Why the Emperor wanted to have Luke brought in is another question. One possibility is that he was so powerful in the force he wanted him dead like all the other Jedi. The other possibility was the Emperor needed a new apprentice as Vader had gotten quite a few miles on him and was starting to need maintainance too frequently, always in the shop, etc.
The Emperor might not even care which scenario plays out, so he sets up the fight between the two of them in the Throne chamber. If Vader wins, he’s still got his servant, more loyal than ever. If Luke wins, he’s completed his trip to the Dark Side and will be easy to mold into a Sith.
Obi-Wan took responsibility for Luke, and after he died he brought Luke to Yoda. The “too old” protest I took as so much bullshit; he wanted to see if Luke wanted it badly enough.
Because he believed that Luke wasn’t ready to take on Vader or shoulder the responsibility of being his son. Looks like he was right, too.
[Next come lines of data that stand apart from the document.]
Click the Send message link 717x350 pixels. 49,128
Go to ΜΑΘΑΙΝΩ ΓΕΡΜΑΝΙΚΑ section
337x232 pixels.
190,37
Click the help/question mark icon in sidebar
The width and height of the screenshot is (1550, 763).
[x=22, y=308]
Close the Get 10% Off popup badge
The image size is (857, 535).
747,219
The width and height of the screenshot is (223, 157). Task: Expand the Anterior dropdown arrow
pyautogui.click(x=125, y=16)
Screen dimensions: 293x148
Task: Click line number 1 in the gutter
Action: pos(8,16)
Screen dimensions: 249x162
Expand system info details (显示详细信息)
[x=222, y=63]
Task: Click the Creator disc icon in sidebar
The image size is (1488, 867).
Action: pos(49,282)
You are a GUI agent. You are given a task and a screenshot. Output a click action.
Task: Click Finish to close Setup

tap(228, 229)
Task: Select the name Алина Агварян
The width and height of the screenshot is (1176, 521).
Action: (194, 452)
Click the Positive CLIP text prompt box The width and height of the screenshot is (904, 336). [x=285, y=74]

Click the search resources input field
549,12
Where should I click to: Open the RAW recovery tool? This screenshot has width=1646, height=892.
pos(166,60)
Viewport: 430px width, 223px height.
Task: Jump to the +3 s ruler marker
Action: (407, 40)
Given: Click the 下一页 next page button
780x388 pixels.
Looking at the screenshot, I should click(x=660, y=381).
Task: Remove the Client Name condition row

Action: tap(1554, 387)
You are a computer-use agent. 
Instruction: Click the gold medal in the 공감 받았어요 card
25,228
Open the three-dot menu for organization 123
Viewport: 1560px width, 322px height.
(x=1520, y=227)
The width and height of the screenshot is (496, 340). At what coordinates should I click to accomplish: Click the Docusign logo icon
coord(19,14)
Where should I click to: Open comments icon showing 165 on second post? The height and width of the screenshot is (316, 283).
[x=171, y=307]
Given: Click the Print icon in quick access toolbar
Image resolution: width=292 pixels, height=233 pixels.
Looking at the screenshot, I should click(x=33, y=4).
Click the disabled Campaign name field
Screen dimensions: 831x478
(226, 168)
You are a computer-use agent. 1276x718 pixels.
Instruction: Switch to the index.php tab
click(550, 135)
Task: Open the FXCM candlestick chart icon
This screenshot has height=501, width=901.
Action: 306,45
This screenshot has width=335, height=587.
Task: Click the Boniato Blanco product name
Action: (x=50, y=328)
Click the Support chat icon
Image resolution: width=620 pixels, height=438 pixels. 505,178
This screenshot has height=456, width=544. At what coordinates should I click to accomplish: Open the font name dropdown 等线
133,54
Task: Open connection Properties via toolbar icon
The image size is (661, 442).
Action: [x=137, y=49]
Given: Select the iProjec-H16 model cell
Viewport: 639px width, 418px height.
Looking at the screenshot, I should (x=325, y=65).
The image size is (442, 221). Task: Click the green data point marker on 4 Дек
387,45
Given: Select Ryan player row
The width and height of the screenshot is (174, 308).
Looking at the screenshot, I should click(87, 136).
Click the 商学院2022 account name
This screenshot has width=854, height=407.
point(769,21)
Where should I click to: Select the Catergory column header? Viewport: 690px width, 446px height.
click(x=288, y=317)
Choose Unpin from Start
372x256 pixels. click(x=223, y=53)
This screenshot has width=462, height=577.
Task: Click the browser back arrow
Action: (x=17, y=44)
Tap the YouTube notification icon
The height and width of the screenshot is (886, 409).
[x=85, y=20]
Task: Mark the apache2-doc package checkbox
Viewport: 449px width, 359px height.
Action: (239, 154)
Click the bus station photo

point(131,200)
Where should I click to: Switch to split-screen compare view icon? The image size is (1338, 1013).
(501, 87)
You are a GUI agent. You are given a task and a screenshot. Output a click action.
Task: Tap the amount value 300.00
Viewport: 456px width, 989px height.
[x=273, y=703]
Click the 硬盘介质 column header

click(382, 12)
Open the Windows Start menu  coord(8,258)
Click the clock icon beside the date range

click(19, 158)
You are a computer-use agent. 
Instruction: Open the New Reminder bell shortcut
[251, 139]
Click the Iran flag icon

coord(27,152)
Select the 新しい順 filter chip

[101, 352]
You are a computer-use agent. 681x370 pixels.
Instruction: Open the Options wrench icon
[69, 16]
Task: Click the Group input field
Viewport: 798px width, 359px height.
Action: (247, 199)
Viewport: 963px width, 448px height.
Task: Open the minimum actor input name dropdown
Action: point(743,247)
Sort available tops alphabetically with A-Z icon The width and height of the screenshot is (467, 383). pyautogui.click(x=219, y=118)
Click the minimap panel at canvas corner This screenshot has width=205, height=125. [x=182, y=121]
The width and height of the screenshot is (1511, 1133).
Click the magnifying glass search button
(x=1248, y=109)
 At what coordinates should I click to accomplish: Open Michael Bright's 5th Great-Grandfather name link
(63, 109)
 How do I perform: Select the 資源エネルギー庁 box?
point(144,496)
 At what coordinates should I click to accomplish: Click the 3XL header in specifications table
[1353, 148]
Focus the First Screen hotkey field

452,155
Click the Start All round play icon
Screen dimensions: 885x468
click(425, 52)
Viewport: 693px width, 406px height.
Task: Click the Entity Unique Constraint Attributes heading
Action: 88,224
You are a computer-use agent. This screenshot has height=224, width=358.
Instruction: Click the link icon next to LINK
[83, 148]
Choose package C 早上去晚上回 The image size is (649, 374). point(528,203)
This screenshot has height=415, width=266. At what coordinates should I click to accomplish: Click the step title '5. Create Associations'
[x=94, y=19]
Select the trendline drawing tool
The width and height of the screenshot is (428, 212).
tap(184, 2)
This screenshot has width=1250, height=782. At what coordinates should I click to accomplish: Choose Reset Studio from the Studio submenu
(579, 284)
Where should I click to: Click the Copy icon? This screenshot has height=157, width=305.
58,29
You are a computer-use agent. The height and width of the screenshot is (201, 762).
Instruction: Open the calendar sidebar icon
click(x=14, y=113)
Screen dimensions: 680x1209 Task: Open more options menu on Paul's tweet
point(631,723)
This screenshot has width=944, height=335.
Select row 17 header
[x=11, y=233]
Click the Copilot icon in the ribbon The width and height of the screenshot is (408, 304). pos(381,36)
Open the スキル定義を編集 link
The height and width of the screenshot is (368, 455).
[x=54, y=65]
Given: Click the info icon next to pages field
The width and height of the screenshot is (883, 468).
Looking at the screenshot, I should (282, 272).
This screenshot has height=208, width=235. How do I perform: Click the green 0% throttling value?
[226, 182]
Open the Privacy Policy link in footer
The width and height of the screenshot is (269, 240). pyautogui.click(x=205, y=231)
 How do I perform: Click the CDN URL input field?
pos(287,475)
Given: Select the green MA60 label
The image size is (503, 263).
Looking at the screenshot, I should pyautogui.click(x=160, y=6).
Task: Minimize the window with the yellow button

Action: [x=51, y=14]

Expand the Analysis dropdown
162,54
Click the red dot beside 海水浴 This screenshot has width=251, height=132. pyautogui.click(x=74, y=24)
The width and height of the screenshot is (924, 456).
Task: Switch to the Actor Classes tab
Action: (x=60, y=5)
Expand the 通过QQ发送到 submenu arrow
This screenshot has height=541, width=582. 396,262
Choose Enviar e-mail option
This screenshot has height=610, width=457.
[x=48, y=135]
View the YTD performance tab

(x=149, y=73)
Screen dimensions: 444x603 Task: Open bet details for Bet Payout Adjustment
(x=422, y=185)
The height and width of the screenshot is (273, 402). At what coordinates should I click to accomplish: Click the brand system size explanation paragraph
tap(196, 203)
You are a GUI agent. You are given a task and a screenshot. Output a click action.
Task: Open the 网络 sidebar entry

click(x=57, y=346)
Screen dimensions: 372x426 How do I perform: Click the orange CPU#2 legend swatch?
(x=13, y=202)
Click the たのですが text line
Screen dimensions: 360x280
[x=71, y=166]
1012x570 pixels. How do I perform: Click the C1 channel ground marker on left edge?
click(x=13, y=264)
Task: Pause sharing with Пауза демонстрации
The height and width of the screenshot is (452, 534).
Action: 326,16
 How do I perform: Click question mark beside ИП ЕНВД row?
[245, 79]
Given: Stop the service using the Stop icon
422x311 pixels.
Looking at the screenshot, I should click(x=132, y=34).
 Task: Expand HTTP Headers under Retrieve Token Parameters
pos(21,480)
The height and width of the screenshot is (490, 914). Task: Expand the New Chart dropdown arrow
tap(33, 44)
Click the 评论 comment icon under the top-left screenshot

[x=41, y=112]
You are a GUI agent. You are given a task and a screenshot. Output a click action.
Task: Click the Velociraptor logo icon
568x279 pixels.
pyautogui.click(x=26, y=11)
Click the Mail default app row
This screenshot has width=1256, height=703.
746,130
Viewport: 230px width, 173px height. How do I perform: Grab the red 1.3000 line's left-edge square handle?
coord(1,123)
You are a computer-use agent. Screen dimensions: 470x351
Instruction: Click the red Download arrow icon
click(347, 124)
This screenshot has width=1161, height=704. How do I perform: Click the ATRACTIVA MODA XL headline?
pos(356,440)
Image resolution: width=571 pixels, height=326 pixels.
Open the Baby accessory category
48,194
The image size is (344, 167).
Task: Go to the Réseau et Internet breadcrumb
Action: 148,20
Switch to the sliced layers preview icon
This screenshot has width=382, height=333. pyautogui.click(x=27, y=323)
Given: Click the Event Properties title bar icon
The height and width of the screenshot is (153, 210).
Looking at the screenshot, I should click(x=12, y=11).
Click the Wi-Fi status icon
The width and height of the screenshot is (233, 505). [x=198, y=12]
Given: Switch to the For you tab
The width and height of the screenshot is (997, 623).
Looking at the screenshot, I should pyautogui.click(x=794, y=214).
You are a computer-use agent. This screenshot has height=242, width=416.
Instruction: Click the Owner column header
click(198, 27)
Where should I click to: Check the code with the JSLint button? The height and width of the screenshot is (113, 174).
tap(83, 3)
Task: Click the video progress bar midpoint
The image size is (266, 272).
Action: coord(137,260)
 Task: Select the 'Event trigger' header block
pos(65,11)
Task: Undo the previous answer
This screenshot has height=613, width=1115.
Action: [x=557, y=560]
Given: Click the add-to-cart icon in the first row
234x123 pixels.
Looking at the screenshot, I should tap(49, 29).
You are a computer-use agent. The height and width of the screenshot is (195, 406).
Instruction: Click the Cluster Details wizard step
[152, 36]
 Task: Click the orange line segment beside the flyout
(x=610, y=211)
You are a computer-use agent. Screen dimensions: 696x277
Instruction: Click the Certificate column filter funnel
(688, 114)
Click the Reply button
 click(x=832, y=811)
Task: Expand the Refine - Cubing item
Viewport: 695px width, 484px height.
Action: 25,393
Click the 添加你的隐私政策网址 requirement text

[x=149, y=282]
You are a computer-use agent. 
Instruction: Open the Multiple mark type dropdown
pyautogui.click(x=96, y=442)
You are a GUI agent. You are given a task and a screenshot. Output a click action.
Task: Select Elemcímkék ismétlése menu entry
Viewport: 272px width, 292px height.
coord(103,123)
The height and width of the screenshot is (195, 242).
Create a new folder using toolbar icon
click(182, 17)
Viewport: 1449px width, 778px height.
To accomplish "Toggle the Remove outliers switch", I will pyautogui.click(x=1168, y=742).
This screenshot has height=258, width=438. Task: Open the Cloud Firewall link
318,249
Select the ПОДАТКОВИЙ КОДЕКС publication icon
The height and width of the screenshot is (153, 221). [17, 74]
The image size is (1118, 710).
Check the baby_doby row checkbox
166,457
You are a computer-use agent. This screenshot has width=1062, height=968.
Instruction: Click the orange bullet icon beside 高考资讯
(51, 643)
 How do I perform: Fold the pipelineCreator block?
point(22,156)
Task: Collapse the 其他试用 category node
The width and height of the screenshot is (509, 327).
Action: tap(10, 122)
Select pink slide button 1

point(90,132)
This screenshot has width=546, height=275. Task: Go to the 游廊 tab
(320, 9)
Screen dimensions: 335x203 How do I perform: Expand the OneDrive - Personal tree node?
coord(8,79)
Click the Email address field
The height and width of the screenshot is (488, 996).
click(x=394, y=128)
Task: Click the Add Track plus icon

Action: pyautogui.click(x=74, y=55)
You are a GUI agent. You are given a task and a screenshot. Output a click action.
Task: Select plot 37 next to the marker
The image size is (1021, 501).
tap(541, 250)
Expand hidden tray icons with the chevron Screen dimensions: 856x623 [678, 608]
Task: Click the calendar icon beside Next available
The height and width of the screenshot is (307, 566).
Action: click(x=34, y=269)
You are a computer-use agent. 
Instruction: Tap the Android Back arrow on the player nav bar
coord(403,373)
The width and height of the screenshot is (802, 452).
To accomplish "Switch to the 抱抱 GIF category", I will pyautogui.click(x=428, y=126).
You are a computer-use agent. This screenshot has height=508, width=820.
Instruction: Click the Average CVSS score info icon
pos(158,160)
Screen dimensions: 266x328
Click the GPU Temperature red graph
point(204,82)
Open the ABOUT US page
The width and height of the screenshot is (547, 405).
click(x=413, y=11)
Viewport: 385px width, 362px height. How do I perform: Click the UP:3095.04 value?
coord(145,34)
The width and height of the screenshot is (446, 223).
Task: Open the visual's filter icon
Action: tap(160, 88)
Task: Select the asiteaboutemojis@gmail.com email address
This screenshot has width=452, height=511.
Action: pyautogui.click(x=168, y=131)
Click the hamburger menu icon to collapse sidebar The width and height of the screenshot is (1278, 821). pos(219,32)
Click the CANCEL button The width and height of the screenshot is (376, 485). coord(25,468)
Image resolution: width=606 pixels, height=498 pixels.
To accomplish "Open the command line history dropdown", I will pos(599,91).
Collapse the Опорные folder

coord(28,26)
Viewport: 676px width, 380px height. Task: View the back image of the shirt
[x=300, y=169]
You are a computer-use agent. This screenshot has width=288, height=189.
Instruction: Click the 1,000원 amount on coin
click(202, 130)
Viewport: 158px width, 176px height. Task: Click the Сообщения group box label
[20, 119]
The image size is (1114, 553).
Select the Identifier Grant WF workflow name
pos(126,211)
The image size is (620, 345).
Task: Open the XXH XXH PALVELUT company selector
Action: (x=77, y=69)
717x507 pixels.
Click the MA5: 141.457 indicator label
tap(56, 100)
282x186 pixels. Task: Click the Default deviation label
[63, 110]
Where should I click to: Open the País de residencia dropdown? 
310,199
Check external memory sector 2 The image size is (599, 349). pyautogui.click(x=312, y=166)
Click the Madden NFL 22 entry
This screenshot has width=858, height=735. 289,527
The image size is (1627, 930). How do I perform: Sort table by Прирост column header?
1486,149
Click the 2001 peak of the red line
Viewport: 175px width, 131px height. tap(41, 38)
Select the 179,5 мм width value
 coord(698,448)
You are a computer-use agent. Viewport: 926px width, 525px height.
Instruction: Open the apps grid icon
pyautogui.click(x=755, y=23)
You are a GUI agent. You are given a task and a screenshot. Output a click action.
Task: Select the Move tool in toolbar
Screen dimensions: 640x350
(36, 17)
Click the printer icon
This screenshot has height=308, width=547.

Luke didn’t save anybody, that was Lando. All Luke did was almost get frozen and delivered to the Emperor, lose his hand, and risk his friends’ lives by having them come back into enemy territory to get him.
If Vader had won, the Emperor would’ve told him, “I always knew you were the best apprentice I ever had. Well met, Lord Vader.”
If Luke had won, he would’ve said, “So the son defeats the father. I always knew you were more powerful than he could’ve ever hoped to have been.”
Kind of like in Episode III (hush!) when Palpatine was watching Dooku duke it out with Anakin. He already had Skywalker in his grasp and already knew what he had to do to turn him. Had Dooku won, he probably would’ve shrugged his shoulders and said, “Oh well. I guess I still have the stronger of the two.”
So how the heck do the wild ones survive? Do they build igloos? Do they hollow each other out and sleep inside each other? Do they just keep running around the planet so they’re always on the day side?
Tauntaun biology is as suspiciously inexact as their metabolism. What do they eat out on these ‘icy wastes?’ Why are they called ‘snow lizards’ when they’re covered with fur? Even here, at the peak of the franchise, the cannabis-strained seams were starting to show.
Perhaps the wild tauntauns have a good instinct for finding ice caves like the one the Wampa lives in? On their own, they know where they’re going, and won’t go too far from a cave. It’s only the domesticated ones who’ll go out far into the wastes without a cave nearby to overnight in. Or perhaps they’re not native to Hoth at all, but to some other environment which is cold, but not that cold, and the Rebels brought them along as a convenient beast of burden which is best-suited to the Hoth environment, even if they’re not completely suited.
That’s how I eventually came to stop grousing at the tauntaun problem and just accept it.
OTOH, nothing can explain away the ridiculous complex ecosystem on a tiny, barren asteroid-with-no-atmosphere set piece. Unless Lucas was anticipating inserting that scene into a Star Wars-based videogame of the future.